Et savoir que l’on s’y perdra peut-être.
À moins que ce ne soit de cette manière qu’on se trouve.
Si j’ai préféré la fluidité romanesque des romans suivants, au premier rang desquels se situe Moon Palace, cette lecture a fondé ma passion pour Paul Auster.
Je suis entrée dans le labyrinthe, dans la chambre dérobée puis dans le scriptorium.
Je n’en suis jamais ressortie.
J’y replonge parce que la récente découverte de Pierre Cendors a réveillé la furieuse envie de savoir pourquoi de telles œuvres trouvent cet écho en moi…
Et l’intuition qu’il fallait relire Cité de verre s’est imposée.
De quoi s’agit-il ?
Il ne faut pas chercher à résumer l’intrigue, elle échappe à la logique, elle ne se laisse pas tout à fait circonscrire par quelques mots.

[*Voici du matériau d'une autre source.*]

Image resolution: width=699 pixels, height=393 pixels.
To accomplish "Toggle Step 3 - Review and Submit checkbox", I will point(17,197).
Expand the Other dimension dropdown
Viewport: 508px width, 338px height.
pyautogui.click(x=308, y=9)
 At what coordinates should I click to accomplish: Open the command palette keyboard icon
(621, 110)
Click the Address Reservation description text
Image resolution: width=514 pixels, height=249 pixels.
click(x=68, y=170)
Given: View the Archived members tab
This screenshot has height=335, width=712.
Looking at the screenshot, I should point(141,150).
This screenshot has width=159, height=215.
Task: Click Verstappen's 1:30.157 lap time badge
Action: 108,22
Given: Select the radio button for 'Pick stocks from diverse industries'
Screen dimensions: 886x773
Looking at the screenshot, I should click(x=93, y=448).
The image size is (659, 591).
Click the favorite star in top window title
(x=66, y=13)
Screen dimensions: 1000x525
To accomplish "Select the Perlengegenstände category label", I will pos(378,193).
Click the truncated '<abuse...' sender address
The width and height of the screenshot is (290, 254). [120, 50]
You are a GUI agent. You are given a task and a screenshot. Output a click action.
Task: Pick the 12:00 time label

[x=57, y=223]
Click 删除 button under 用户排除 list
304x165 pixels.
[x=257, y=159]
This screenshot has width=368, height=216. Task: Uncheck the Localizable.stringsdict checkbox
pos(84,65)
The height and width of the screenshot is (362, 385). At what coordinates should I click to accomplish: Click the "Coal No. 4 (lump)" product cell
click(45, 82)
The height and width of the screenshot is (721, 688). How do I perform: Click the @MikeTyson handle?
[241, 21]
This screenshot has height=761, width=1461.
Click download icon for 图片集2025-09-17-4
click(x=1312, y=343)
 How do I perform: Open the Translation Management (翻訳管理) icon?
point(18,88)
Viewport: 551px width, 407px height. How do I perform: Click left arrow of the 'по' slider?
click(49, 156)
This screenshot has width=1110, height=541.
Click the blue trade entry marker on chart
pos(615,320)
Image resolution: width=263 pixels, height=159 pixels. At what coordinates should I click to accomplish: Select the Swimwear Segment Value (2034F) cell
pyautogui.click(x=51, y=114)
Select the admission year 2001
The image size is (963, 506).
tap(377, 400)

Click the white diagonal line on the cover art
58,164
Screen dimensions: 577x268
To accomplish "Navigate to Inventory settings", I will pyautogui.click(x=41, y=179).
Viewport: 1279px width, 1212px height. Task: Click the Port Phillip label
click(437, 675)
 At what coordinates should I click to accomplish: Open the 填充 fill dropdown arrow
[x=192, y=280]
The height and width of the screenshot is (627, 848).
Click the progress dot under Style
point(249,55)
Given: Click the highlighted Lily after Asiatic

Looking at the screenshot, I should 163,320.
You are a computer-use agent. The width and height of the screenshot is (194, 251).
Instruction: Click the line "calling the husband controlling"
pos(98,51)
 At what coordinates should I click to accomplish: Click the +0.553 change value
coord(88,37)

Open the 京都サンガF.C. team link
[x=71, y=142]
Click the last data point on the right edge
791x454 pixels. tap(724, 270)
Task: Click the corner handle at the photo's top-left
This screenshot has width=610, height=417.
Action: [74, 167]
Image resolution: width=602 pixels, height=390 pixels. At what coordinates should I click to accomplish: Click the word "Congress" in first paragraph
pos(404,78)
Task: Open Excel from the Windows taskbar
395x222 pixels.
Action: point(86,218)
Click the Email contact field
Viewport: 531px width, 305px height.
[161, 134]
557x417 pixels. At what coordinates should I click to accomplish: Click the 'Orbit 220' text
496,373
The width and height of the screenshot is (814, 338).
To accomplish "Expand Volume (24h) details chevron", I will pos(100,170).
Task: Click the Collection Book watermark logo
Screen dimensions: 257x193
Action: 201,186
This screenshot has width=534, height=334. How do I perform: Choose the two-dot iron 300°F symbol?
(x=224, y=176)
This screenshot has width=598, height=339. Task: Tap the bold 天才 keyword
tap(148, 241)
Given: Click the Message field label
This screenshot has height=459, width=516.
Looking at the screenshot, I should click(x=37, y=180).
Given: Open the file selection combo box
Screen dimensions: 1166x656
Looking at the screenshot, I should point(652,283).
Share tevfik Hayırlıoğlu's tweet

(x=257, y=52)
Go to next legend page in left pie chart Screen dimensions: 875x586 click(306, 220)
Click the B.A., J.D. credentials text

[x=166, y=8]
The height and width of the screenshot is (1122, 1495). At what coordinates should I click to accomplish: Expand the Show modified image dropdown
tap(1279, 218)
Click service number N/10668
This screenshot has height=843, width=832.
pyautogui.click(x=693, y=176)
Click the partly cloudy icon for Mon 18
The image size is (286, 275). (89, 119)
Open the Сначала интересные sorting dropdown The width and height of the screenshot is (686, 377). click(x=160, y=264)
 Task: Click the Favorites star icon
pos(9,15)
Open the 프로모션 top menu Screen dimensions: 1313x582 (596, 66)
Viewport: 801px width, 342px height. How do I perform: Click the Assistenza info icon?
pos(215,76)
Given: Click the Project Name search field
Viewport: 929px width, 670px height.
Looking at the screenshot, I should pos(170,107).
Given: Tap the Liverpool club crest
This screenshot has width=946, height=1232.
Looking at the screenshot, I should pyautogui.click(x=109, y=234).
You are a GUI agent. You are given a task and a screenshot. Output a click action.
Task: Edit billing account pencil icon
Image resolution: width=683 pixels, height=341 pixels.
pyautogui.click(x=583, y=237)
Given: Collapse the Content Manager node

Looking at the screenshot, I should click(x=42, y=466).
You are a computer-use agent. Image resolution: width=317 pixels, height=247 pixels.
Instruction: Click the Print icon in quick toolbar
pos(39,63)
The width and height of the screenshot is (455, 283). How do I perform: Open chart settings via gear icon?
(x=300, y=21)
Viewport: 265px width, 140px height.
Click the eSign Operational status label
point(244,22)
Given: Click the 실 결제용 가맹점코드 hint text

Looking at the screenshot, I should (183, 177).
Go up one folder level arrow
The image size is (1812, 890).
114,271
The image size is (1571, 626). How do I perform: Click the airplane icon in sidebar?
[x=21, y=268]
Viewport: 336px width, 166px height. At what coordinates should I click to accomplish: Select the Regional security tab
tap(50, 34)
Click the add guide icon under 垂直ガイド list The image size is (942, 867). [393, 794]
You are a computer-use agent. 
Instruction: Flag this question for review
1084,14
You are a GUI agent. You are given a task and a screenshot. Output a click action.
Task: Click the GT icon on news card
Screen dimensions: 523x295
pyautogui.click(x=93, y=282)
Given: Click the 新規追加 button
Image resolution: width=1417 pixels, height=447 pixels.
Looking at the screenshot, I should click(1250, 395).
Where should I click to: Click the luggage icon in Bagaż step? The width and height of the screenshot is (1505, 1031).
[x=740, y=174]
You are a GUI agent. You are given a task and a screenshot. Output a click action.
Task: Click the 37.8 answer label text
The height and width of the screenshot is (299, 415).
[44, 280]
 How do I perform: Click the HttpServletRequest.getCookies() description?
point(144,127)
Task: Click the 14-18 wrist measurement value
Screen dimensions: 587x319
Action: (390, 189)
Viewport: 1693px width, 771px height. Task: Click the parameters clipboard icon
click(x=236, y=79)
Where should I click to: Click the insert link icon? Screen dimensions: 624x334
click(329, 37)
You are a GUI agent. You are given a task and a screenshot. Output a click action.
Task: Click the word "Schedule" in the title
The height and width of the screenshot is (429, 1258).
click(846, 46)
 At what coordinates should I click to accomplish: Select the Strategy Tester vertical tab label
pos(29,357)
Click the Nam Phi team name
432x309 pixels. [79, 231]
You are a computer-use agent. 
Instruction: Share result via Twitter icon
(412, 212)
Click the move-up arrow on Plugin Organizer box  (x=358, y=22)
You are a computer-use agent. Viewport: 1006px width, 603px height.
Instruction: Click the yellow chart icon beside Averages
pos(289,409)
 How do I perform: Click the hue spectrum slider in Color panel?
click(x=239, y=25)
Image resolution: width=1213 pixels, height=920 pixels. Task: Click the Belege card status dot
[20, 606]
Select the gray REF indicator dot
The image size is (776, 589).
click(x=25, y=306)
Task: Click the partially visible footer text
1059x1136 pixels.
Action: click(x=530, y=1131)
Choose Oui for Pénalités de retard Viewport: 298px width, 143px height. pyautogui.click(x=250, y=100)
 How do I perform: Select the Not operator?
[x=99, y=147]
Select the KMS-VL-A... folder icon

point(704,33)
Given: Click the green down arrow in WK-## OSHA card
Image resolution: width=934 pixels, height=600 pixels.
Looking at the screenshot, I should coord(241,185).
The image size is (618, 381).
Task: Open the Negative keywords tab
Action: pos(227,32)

Ce qui se passe d’essentiel est bien plus entre les faits, faits qui ne sont que des radeaux à la dérive bientôt incapables de résister à la vague.
Mais sans doute que cette absence de résumé n’est pas satisfaisante ?
Essayons quand même d’exposer l’intrigue.
Quinn vit seul et écrit des polars, bien évidemment sous pseudo – n’oublions pas que tout est double chez Auster
Un jour et sur un malentendu, il reçoit un coup de téléphone : on le prend pour un détective, un certain Paul Auster, et on lui confie l’affaire Stillman.
Il entreprend alors des filatures dans la grande ville de NY – cette cité de verre aux mille reflets – dont la tournure devient rapidement existentielle.
Ses déambulations le mènent d’un appartement désaffecté à un autre, d’un personnage à son double et bientôt le réel se dérobe pour n’être plus qu’une vue de l’esprit dont il faut s’extraire pour parvenir à connaître sa propre identité.
Faux polar, vrai questionnement sur l’existence.
Ce que je n’avais pas compris à l’époque de mon insatisfaction, c’est qu’il est des portes qu’il ne faut pas vouloir refermer dans les récits et que c’est justement cette ouverture qui permet au lecteur de poursuivre la quête amorcée.
Plutôt que d’attendre une intrigue et un dénouement bien ficelés qui tombent pour satisfaire le lecteur, il faut ici s’interroger en même temps que le protagoniste, perdre ses repères et entreprendre à sa suite un voyage déconcertant.
C’est ce que je n’avais pas fait alors et qui m’avait plu pourtant, c’est ce qui me subjugue maintenant.
Les trois tomes de la Trilogie sont suffisamment intrigants pour susciter l’intérêt, pour saisir que se tient là un texte aussi décalé qu’ambitieux et qui n’aura de cesse de se déployer dans les œuvres à venir.
Même si elle peut paraître obscure, s’y trouvent en germe tous les motifs des romans de Paul Auster, ses préoccupations et ses obsessions.
Pour qui veut comprendre son mécanisme narratif, c’est par la Trilogie qu’il faut commencer.
Mais les lecteurs déconcertés préfèreront sans doute les œuvres suivantes dont le souffle romanesque embarque dès la première page… même si quelque fausse trappe ou trompe-l’œil les attendent toujours quelque part…
Je comprends mieux maintenant pourquoi j’ai été happée par l’univers de Pierre Cendors, certaines similitudes avec celui de Paul Auster sautent aux yeux.